遊ぶシステムは、いわばゲームの記録媒体。カセットとかブルーレイとか。
そして、進行してくれるGMが、ゲーム機の役割だよ。
と、マイリーヤは丁寧に説明する。
「テレビゲームのRPGだったら、判定はゲーム機が勝手にしてくれるけど、TRPGではPLがそれぞれ自分でダイス――サイコロを振るんだよね。例えば、GMの操る魔物の回避の数値より、大きな数値を出せたら、攻撃が当たった、みたいな感じ。OK?」
ふーん、と、分かったような分からないような顔で、ゼーベルとジーニックが顔を見合せる。

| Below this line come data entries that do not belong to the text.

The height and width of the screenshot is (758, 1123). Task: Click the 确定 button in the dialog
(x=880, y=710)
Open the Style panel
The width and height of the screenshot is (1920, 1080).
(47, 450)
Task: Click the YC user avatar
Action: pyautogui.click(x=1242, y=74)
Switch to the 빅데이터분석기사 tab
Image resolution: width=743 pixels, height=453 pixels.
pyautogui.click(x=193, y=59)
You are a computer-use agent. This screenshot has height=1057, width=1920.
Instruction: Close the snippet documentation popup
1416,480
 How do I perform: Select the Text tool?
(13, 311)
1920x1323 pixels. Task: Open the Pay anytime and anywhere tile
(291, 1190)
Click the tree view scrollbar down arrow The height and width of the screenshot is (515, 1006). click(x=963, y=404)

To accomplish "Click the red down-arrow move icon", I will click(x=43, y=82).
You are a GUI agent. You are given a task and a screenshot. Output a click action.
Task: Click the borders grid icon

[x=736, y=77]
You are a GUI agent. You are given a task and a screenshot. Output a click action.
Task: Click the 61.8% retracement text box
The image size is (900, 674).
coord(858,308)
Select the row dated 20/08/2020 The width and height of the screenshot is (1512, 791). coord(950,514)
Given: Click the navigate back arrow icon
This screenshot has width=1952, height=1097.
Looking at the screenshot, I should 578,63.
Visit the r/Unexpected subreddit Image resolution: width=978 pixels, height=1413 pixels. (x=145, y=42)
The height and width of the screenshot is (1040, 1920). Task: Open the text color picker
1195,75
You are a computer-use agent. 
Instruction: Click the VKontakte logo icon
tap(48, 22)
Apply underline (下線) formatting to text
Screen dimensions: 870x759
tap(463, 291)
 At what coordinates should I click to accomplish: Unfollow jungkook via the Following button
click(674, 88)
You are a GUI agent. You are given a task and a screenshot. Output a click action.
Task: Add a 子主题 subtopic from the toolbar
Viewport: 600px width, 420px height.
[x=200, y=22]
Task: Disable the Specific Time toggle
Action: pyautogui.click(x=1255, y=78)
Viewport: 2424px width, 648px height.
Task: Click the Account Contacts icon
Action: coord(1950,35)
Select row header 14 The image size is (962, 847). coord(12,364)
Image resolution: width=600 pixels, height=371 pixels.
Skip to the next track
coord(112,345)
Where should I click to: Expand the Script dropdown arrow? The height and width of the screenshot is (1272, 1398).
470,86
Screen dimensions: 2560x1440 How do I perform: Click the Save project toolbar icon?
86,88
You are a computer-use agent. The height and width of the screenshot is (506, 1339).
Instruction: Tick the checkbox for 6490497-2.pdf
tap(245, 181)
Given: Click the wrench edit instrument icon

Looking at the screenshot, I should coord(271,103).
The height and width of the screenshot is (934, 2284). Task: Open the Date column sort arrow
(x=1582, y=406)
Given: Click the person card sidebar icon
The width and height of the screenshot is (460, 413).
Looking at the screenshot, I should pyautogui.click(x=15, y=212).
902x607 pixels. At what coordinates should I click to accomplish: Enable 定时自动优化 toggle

「ええっと、じゃあ、こっちの魔導具? も、それと同じことなんでやすかい? 振って大きな目が出たら、何かいいことが起こるとか?」
ジーニックの問いに答えたのは。
「基本的にはそういうことよ。これはね、『奇跡判定』っていうの」
人形娘、ナリュラだった。
「あなた方の守護神、及びピリエミニエ様が、あなた方それぞれのためにどのくらいの『奇蹟』を起こしてくれるか、を判定するためのものヨー。今みたいに『クリティカル』っていって、物凄く良いことが無条件で起こることもあるけど、逆に目も当てられない失敗もあるから、そのリスクも覚悟してね!!」
一行は顔を見合せる。
「つってもなあ……」
「どうせ、このままここにいても、拷問されるとかがオチだよねえ……」
ゼーベルの言葉に、マイリーヤが答える。
「まあ、あっしが何とかなったくらいでやすから。とりあえず、気軽に振ってみてはいかがでやしょう?」
失敗しても、他のメンツがフォローできるんじゃないでやすかね? と気軽なのは、初回クリティカル成功をかましたジーニック。
「そうだよな、そもそも、このごたごたに神様連中が関わってるなら、基本あたいらには上手くやってほしいはずだよ」
イティキラが、推理を述べる。
「わざわざ、あたいらに不利になるようなものは、寄越さないんじゃないかって思う。挑戦してみた方が、有利になるんでない、基本的に?」
なるほど、という空気が支配した。
ナリュラがニコニコと見守っている。
「よーし、ボクが振るぞっ!! 吹き荒れるクリティカルの暴威と呼ばれたリアルラック、ご覧じろ!!」
「またGMやってる時限定でナー」
マイリーヤの高らかな宣言に素早く突っ込んだイティキラに、しゃらっぷ!! と叫んでから、おもむろに彼女は骰子を取り上げた。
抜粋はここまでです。